FDA Cautious in Rolling Out Food Safety Moderization Act Provisions

Congress has twice rejected FDA user fee proposals, making it uncertain whether the agency will receive significant increases for food safety in the coming year. “This is not a user fee; this is an existence fee,” Rep. Tom Latham, R, Iowa, lectured Hamburg at a House appropriations subcommittee hearing in late February. “Why don’t you just ask for money rather than do something you know is not going to happen?” he asked. Hamburg replied: “Well, if you want to give us the appropriations, we’d be glad to have that.”

The FDA budget request comes on the heels of other austerity measures. In January, the USDA announced it would close 259 offices, labs, and other facilities to save $60 million in the current $145 billion budget. Included were closures of five of the 15 FSIS offices, responsible for meat, poultry, and egg safety, along with 10 agricultural research stations, and the cutting back or ending of data collection and reporting on pesticide use on fruits, vegetables, and livestock pens by the National Agricultural Statistics Service.

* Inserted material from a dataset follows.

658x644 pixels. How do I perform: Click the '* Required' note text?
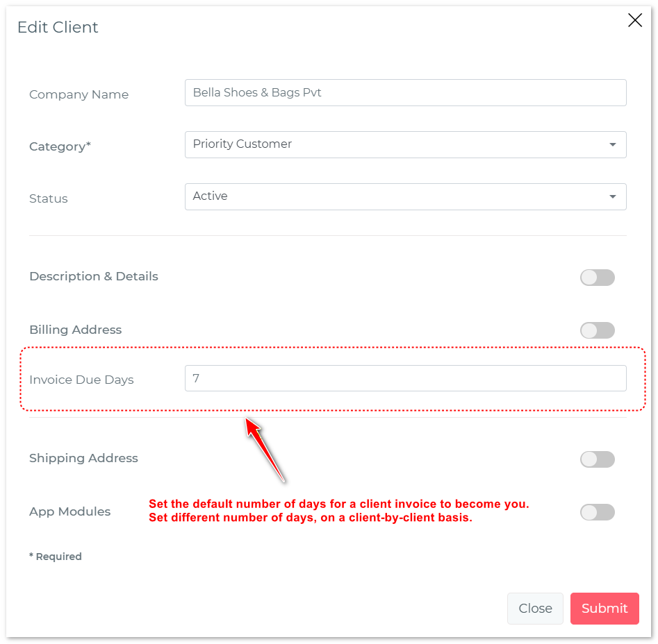[56, 557]
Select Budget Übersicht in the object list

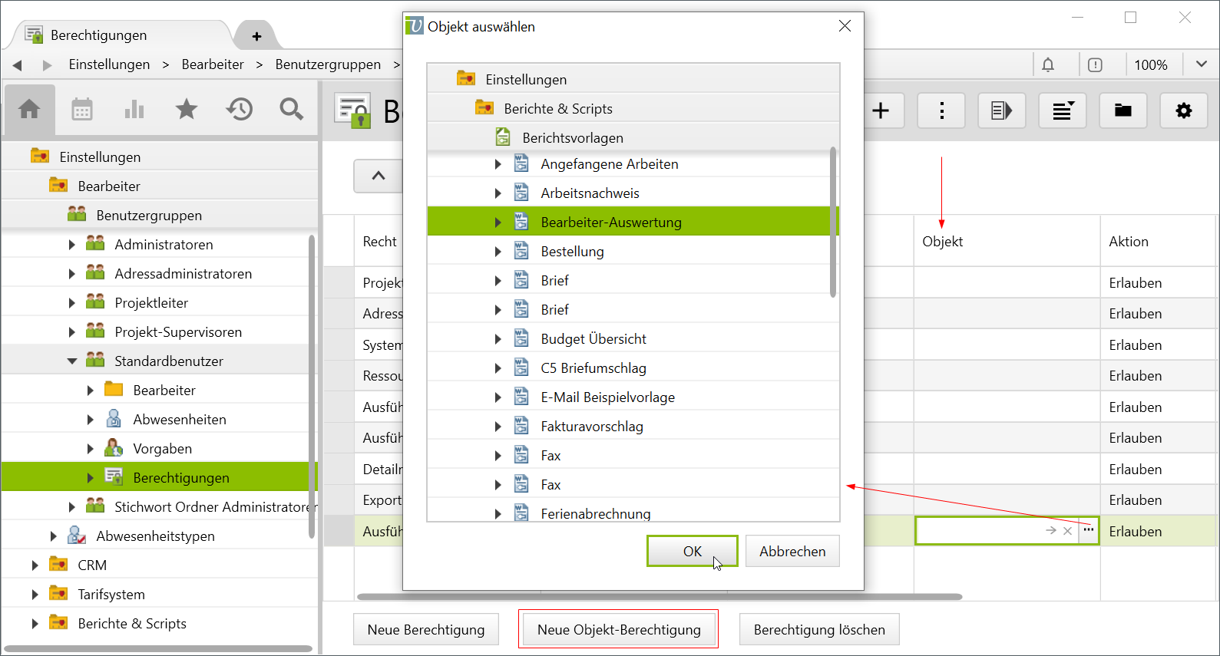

The USDA’s fiscal 2013 budget request eliminates the Agricultural Marketing Service’s microbiological data and pesticide recordkeeping programs, for $7 million in savings. While these and earlier cutbacks raised alarms among some consumer groups, Elisabeth Hagen, MD, USDA undersecretary for food safety, promised “there will be no reduction in inspection presence at slaughter and processing facilities and no risk for consumers.” Agriculture Secretary Tom Vilsack said the cost-cutting measures would allow the USDA to invest in other programs. “Over the long haul, we believe farmers and ranchers across the country will be better served by the choices we made,” he said in January.

“Some in the food industry may see such cuts as a good thing, reducing federal and state ability to conduct inspections and thus decreasing the chance of finding problems in a plant,” commented David Acheson, MD, former FDA associate commissioner of foods. “However, when an outbreak starts, the earlier a potential foodborne illness can be found, the more likely it will be able to be contained, and the less potential impact it will have on the food company’s brand and litigation risk,” Dr. Acheson wrote in January on the website of Leavitt Partners, where he advises food clients.

As the FDA implements FSMA, manufacturers should adopt policies and procedures to comply. “Challenges to implementing food safety testing can range from not having a reliable record-keeping system in place and relying on traditional (slower) microbial testing methods to not properly preparing for potential contaminations and the steps you’d take if a contamination event does occur,” said Scott Scdoris, director of food and beverage at Celsis Rapid Detection.

Progress and Pilots

Despite missing deadlines for key regulations, the FDA has met other key FSMA milestones. In its one-year progress report in January, the agency said it had met the mandate for inspecting 600 foreign facilities, issuing guidance on seafood safety hazards, and inspecting more than 20,000 domestic food facilities along with state partners. “At this rate, the agency will most assuredly meet the domestic food inspection frequency mandates,” the FDA said.

In February, the FDA issued an interim final rule that expands its access to records beyond those relating to specific suspect food articles if the agency reasonably believes that other products are likely to be similarly affected. The rule brings agency regulations in line with FSMA. In March, the FDA updated information on how it defines high-risk food facilities, which are subject to earlier and more frequent inspections than non-high-risk facilities under FSMA. According to the FDA, high-risk facilities will be determined primarily by the known safety risks of the food being prepared or processed plus the facility’s compliance history, including food recalls, outbreaks, and safety violations. High-risk facilities must be inspected at least once during the first five years following FSMA enactment and then at least every three years thereafter, compared to seven and five years, respectively, for non-high-risk facilities.